Parlare quindi di artigianato e non comprendere che esso è diventato uno degli attori della cultura
contemporanea, non è semplicemente sbagliato ma significa anche non aver compreso l’evoluzione
di questi ultimi secoli.
Da questo semplice errore di concetto, ne conseguono altri che non fanno altro che aggravare
l’incomprensione tra un mondo istituzionale ed un pubblico che da esso viene formato o informato
e il mondo dell’artigianato di oggi.
E allora è da qui che bisogna ripartire, è da qui che bisogna “riprogettare” una nuova
comunicazione.
Il museo proprio per il suo ruolo istituzionale, rappresenta uno se non il più importante soggetto
deputato ad una nuova riqualificazione del settore artigianale.
Cosi come riportato da Giancarlo Rolla dell’Università di Siena, “..La stessa nozione giuridica di
museo ha avuto, in questi ultimi anni, una profonda trasformazione. Il museo non può essere
considerato un contenitore di beni, ma costituisce piuttosto l’assetto organizzativo preposto alla
tutela, alla fruizione ed alla valorizzazione della cultura: il soggetto in grado di svolgere
unitariamente la conservazione, la fruizione e la valorizzazione dei beni culturali.”

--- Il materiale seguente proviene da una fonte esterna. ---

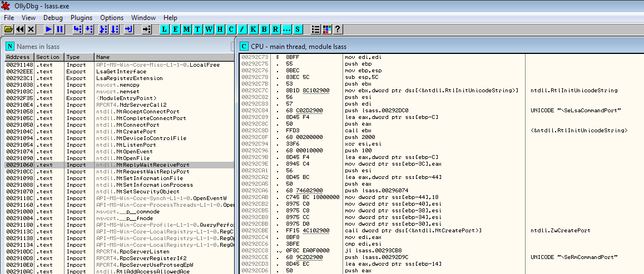Click the Open file toolbar icon
Viewport: 644px width, 274px height.
tap(8, 29)
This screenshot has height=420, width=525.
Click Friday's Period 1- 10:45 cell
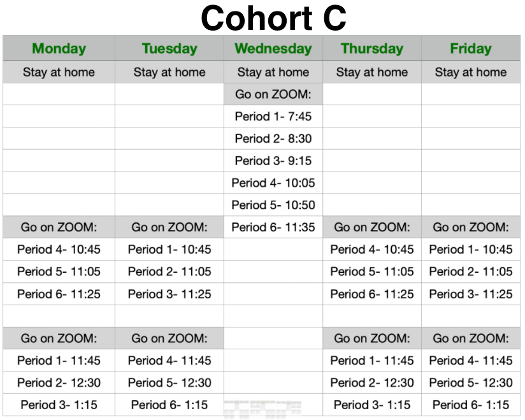[x=471, y=249]
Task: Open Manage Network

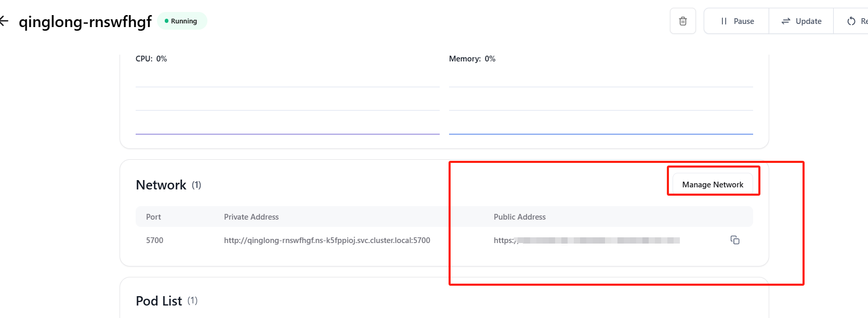Action: tap(713, 185)
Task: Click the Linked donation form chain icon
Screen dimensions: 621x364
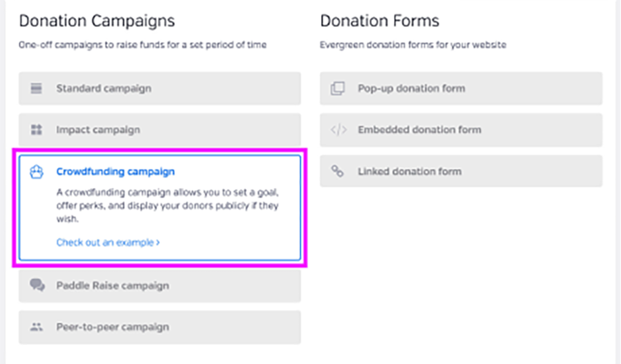Action: 337,171
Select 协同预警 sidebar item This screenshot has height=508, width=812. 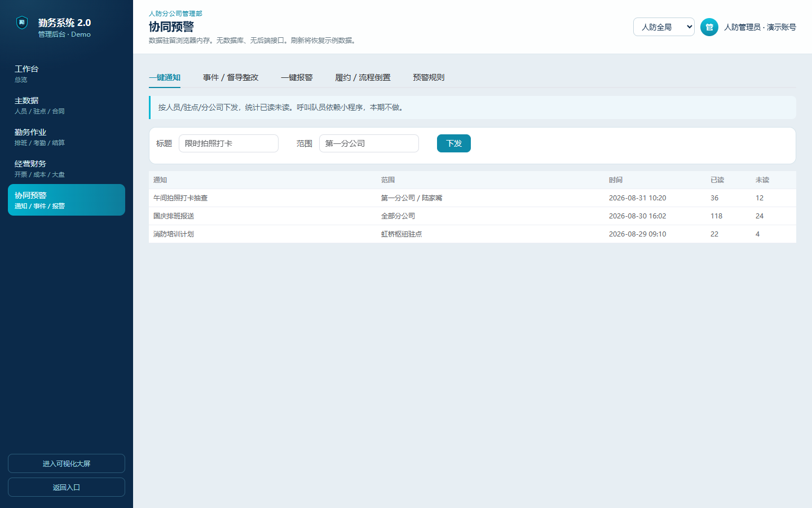pos(67,200)
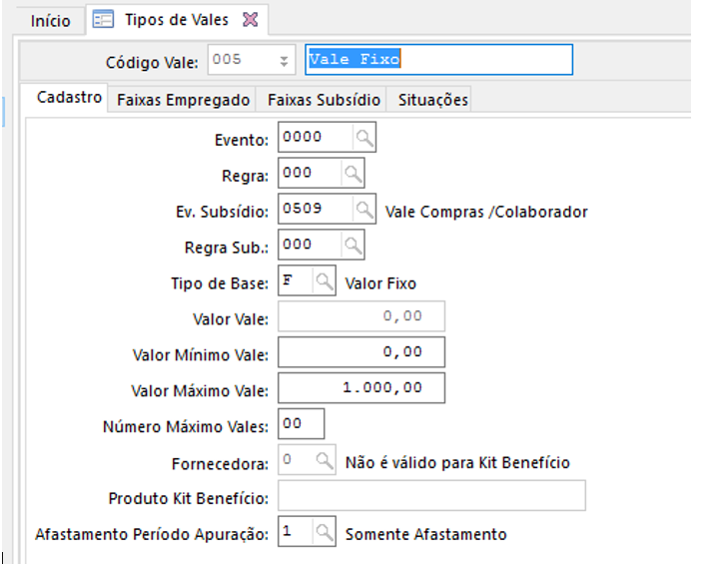Image resolution: width=728 pixels, height=564 pixels.
Task: Open the Faixas Empregado tab
Action: 183,100
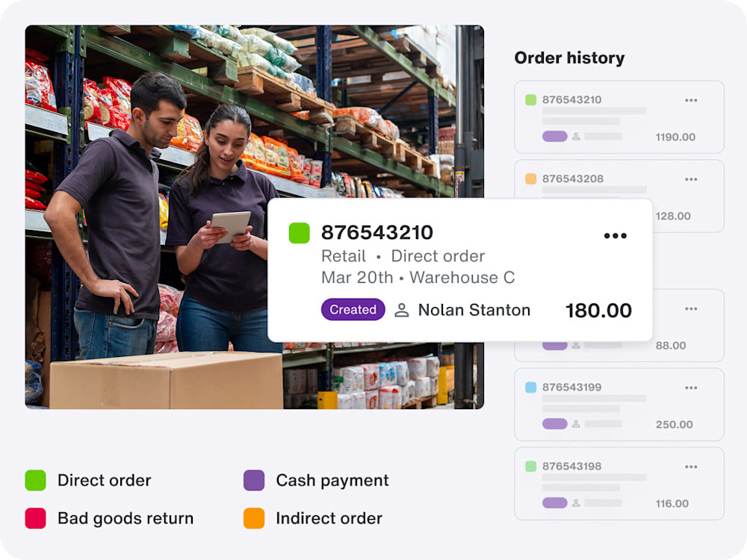Toggle the Created status badge on the popup
Screen dimensions: 747x560
click(x=353, y=309)
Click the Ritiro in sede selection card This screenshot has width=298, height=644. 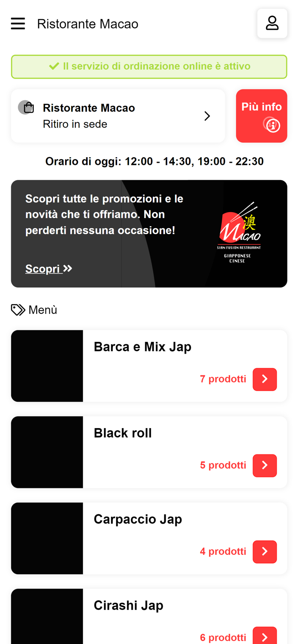pyautogui.click(x=118, y=116)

“.. E’, al tempo stesso, espressione culturale del territorio ed opportunità economica, memoria
storica, fattore di promozione culturale e creazione di imprenditorialità e nuove professionalità. Il
museo è un “ motore” culturale per il territorio, ma anche un possibile “ volano “ per il suo
sviluppo.”
“La legislazione più recente (in particolare il decreto legislativo 112/98) definisce il bene culturale
come il bene che, indipendentemente dalla sua natura (storico, artistico, monumentale, letterario,
archeologico,ecc….),costituisce testimonianza avente valore di civiltà. Di conseguenza, l’oggetto
della conservazione e della gestione dei musei si amplia notevolmente, potendo abbracciare profili
culturali assai diversificati..”, non ultimo l’artigianato.
La dove si comprende che il sapere è anche volano economico di una collettività allora li il Museo
diventa elemento essenziale di crescita.
Ecco perché è importante avere istituzioni museali molto attente al cambiamento e pronte a recepire
gli stimoli che vengono dal mondo esterno.
Come giustamente evidenzia Francesco Poli “.. per i direttori e curatori di musei, l'impegno da
critici storici dell'arte tende a essere subordinato all'esigenza pressante di avere sempre
un'informazione, la più aggiornata possibile, su quanto sta avvenendo (o sta per avvenire) nel
contesto artistico internazionale, attraverso una frequentazione continua di mostre, il rapporto
stretto con galleristi, collezionisti e altri direttori. È un lavoro da critico "militante", insomma, che si
deve coniugare strettamente con quello di manager dell'arte.”
Secondo Hans Haacke, uno dei migliori artisti attuali di livello internazionale: "Il mondo dell'arte
nel suo insieme, e i musei in particolare, appartengono a quello che è stato definito giustamente (da
Hans Magnus Enzensberger) "industria della coscienza". Come Enzensberger, io credo che l'uso
del termine "industria" per l'intera rete delle attività di quelli che sono impegnati stabilmente, o
come free lance, nel campo dell'arte, ha un effetto salutare. In un solo colpo, questo termine spazza
via le nuvole romantiche che avvolgono le nozioni spesso mitiche e ingannevoli utilizzate
ampiamente per quello che riguarda produzione, distribuzione e consumo dell'arte".
In altre parole, se il sistema museale e dunque le istituzioni non comprenderanno la necessità del
mondo artigiano di non essere esclusi dal sistema produttivo dell’arte, saranno giocoforza
responsabili della estinzione di una parte della cultura millenaria di questo paese.